David gave a soft conspiratorial laugh, as if they both understood how hard Sylvia was to live with.
The band started to play ‘The Shadow of Your Smile’, and Jennifer listened wistfully to its lyrics.
‘I don’t believe it,’ said her father, stopping dancing. ‘She came.’
‘Who?’
‘Your aunt. Your aunt Donna.’
Jennifer turned round to follow her father’s line of sight. A blonde woman was standing at the French doors that led from the house to the terrace. She was taller than Sylvia, but still slim, although an obvious boob job made her look very top heavy. Her hair was a harsher shade than her mother’s elegant do, but there was no mistaking that the two women were related.
‘Did Mom invite her?’ said Jennifer with surprise, wondering if her mother’s mood had really improved that much.
‘I did,’ said David with an expression that told her he was wondering if it had been such a good idea.
‘And you’ve told Mom . . .’
‘Not exactly,’ said her father with a frown. ‘Look.
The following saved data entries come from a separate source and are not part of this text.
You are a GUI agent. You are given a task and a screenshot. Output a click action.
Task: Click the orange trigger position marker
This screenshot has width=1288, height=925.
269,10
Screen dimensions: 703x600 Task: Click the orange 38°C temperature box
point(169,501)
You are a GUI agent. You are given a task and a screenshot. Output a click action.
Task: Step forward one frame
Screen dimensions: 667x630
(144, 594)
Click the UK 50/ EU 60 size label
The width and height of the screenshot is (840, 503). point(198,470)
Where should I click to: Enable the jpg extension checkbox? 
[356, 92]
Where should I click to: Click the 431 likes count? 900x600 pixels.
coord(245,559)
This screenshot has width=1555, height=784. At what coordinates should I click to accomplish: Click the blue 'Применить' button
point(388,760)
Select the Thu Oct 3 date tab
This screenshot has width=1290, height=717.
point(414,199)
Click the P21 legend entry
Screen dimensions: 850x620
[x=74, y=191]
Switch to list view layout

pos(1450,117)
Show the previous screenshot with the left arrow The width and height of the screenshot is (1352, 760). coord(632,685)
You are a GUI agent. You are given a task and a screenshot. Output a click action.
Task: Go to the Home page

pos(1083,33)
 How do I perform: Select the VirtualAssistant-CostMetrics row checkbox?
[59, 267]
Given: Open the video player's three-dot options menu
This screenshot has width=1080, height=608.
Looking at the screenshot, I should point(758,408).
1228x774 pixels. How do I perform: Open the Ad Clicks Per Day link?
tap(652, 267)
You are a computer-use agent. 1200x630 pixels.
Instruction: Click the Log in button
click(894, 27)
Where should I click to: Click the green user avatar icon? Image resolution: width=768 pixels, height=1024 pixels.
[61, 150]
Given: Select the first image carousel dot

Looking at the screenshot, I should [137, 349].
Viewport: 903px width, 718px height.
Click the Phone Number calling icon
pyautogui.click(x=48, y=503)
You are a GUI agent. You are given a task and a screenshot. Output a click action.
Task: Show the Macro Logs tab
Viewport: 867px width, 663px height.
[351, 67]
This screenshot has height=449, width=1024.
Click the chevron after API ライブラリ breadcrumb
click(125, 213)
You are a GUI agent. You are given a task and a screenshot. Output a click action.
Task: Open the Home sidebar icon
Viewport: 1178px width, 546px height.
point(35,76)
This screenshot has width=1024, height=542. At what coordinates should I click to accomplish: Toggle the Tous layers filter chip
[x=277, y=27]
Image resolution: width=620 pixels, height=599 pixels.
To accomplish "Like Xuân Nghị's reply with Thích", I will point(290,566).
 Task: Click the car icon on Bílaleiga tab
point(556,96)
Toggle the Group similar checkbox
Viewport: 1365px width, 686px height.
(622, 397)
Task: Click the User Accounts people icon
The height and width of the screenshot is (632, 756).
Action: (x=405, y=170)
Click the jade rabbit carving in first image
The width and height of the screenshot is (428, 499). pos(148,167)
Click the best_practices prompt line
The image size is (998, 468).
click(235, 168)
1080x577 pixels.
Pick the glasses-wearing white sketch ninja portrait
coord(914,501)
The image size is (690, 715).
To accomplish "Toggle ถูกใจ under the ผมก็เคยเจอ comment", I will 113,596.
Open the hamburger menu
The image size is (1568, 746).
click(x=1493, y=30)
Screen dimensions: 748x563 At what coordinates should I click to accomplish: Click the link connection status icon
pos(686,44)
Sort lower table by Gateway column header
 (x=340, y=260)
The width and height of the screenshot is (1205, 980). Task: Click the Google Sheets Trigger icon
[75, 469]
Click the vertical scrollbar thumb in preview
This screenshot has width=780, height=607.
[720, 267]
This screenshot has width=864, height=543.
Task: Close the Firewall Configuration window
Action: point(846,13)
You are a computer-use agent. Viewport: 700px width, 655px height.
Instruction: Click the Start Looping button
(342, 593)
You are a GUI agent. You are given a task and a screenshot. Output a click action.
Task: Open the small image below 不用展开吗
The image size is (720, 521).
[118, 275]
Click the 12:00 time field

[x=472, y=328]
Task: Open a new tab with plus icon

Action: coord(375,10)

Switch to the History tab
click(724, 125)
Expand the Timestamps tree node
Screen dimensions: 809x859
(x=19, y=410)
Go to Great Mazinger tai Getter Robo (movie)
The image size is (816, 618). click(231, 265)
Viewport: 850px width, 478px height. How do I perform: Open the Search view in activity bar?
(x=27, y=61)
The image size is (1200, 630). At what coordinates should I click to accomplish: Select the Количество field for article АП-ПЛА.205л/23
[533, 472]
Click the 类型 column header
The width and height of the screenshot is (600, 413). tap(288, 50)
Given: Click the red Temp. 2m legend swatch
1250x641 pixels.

I have no living family any more. Neither does your mother, with the exception of Donna. I just thought it was important that you meet. Your mother might not have any desire to see her sister, but Donna is still family, and now you’re twenty-one, it’s up to you to make those sort of decisions yourself.’
‘What are we waiting for, then?’ said Jennifer, giving her father a grateful squeeze, both excited and nervous about speaking to her aunt.
Donna’s expression melted into joy and relief when she saw them. She took Jennifer’s face between her hands and beamed.
‘Look at you,’ she said with a note of sadness.
‘Thank you for coming,’ said David. ‘Is your husband with you?’
‘Frank’s probably still outside gaping at the size of the house,’ she said with a strong Southern accent.
‘I didn’t know you were married,’ said Jennifer.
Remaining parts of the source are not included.